If you work for a large company, with a formal HR process, then you are likely familiar with ‘Checkpoint Meetings’.
These are the quarterly, perhaps semi-annual occasions where employees have a sit down with their boss and review the goals that were outlined in the last annual review.
These meetings provide an opportunity, in a less formal setting, to discuss what’s going right and where improvements can be made.
Do you have these Checkpoint Meetings with your advisors?
These discussions should cover, at a minimum, these 6 issues:
- Contact frequency – are you and your internal offering enough, or too much, contact to the advisor and their team members?
- Product selection – is the advisor using the right products from your firm or are there changes that you’d recommend based on performance or upcoming product developments?

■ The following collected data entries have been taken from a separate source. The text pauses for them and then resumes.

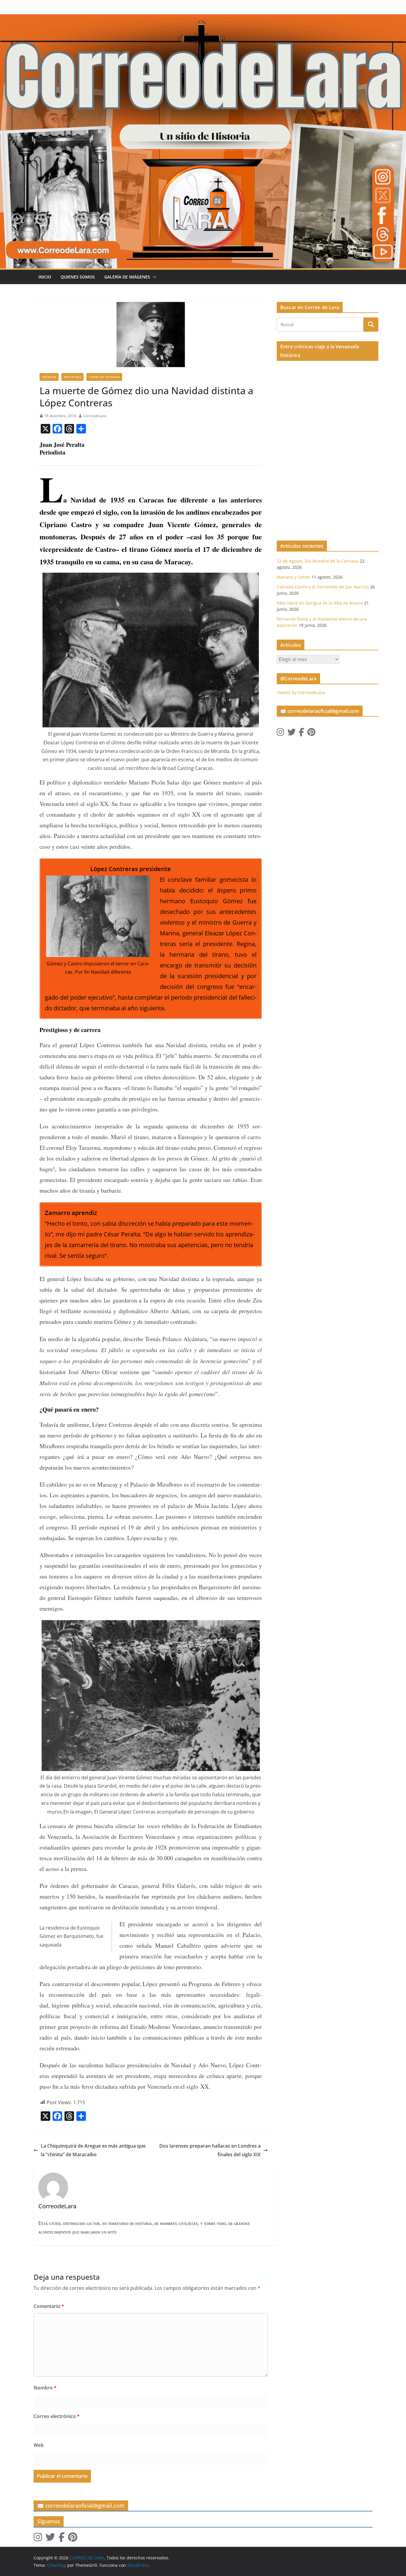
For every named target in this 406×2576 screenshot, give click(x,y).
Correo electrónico (57, 2416)
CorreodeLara (94, 415)
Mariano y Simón (293, 577)
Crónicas (49, 377)
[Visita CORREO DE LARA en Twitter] (291, 733)
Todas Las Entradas (104, 377)
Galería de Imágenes (127, 277)
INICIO (44, 277)
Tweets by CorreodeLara (301, 692)
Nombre (45, 2387)
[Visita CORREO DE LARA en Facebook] (301, 733)
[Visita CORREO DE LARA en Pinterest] (311, 733)
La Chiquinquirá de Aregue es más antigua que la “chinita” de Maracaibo (93, 2150)
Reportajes (72, 377)
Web (39, 2445)
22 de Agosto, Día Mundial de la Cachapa (317, 561)
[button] (153, 277)
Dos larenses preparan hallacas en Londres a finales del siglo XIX (210, 2150)
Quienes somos (78, 277)
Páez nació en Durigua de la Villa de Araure (320, 603)
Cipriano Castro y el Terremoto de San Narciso (323, 587)
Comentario (49, 2306)
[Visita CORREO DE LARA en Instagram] (280, 733)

- Event planning – has the advisor planned the previously discussed client/prospect events that you committed to funding?
- Referrals – this is a great setting to ask for recommendations of like minded advisors that would be interested in your business consulting and product solutions.
- Threats – is the advisor being tempted by another suitor, aka another wholesaler?
- Production – often these Checkpoint Meetings, being more structured than your regular visits, provide the right opportunity to review where the advisor stands in production versus the commitments made at the beginning of the year.
It’s a mistake to wait until production starts to falter and then try to ascertain why.
It’s far more productive to schedule a Checkpoint Meeting to stay on track with your most valued producers.